[Items listed in a dataset]
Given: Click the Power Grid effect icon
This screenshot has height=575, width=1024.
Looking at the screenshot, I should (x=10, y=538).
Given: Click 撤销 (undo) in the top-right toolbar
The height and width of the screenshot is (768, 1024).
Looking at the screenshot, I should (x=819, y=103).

---

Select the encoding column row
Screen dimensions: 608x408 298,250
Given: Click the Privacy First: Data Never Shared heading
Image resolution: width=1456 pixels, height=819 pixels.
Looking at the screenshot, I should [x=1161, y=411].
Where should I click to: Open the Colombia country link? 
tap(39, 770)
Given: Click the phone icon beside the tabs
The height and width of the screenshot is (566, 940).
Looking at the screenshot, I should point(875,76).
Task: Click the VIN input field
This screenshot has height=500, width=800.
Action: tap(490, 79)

__Task brief__. Return only the part of the records above that opens with the line containing "Image resolution: width=1456" and closes with the line containing "Given: Click the phone icon beside the tabs", ends included.

__Result of the exercise__.
Image resolution: width=1456 pixels, height=819 pixels.
Looking at the screenshot, I should [x=1161, y=411].
Where should I click to: Open the Colombia country link? 
tap(39, 770)
Given: Click the phone icon beside the tabs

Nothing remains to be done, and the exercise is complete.